This week marks the half-way point in our marathon training. Eight weeks ago, we started by running only a few miles a day, and this week, we will be running 18 miles yet again like it’s nothing. Take a moment to appreciate all of your hard work, dedication and determination. You are half-way to completing your goal and by now, the hardest part (the mental “I don’t think I could ever do that” part) is over!
We also should take a moment to appreciate those who (for some of us) have been with us every step of the way and who are also in their eighth week of training: our dogs.

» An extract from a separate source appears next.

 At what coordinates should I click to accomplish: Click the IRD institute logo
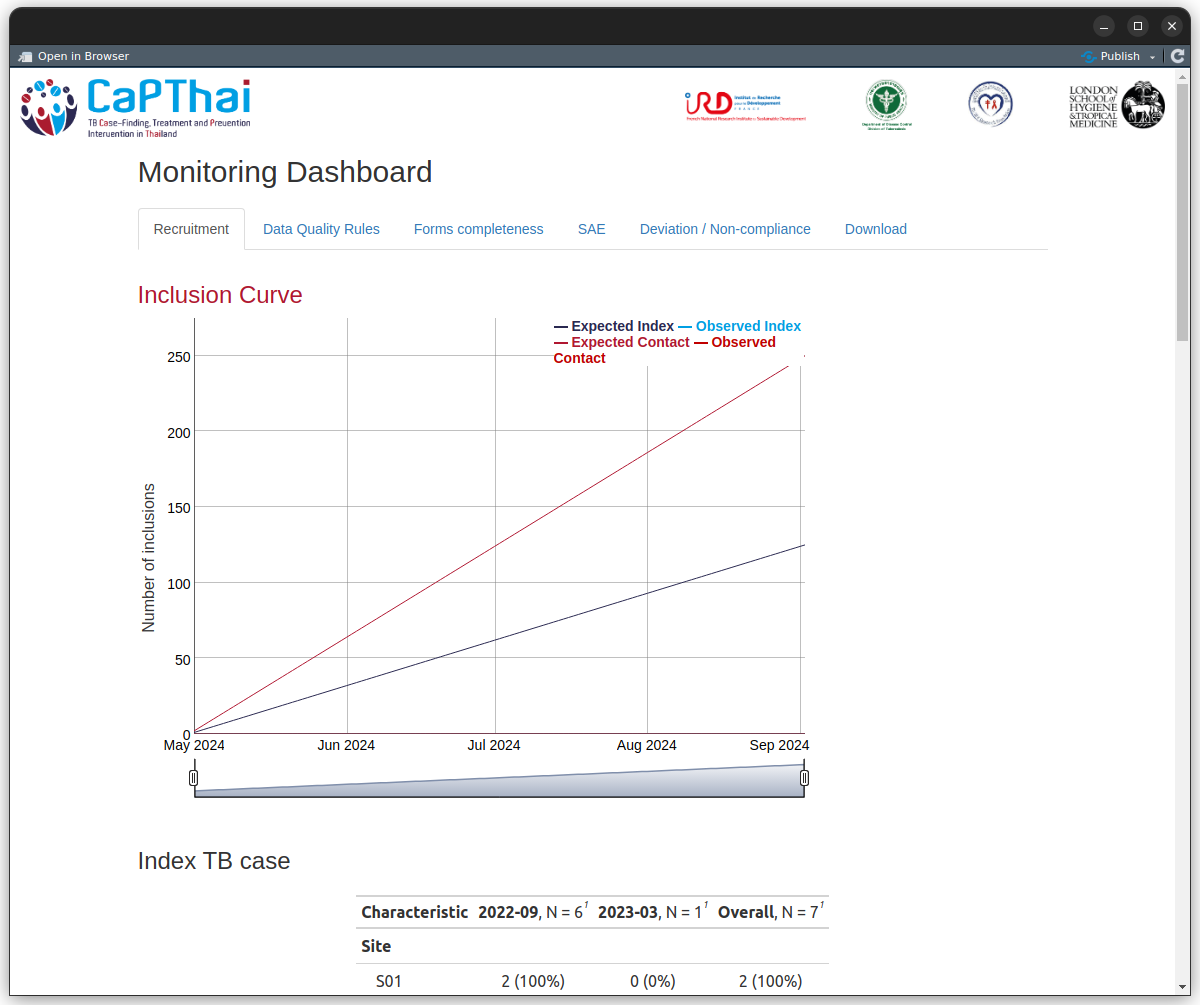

I love to run with my pups not only for security early in the morning, but because it is a wonderful time to bond and share something together. The exercise and change of scenery is great for them and their excitement is extra motivation on those days when I am not totally feeling like going for a run. However, just like us, dogs can easily become injured during long runs and their safety is our responsibility. Here are 10 ways to keep your pups safe on a run, no matter the distance:
1. Know Your Pup: No two dogs are the same, and just like us, some dogs are more athletically inclined than others. Some dogs may be able to run 10 miles with you (and some even complete a marathon) while for others, 2 or 3 miles may be their maximum distance. Know your dog and his athletic level and be sure not to push him too hard. Remember, just because you can run it, doesn’t necessarily mean your dog can.
2. Terrain Matters: Dogs can easily succumb to smaller injuries of the ankle, foot and knee just like humans, so be aware of what type of terrain you run on with your dog. Too much street running can result in impact injuries in the paws or hips and trail running poses the threat of rolled ankles. Switch up your runs to avoid injury and be aware of any discomfort that your dog may show before, during and after runs on various terrains.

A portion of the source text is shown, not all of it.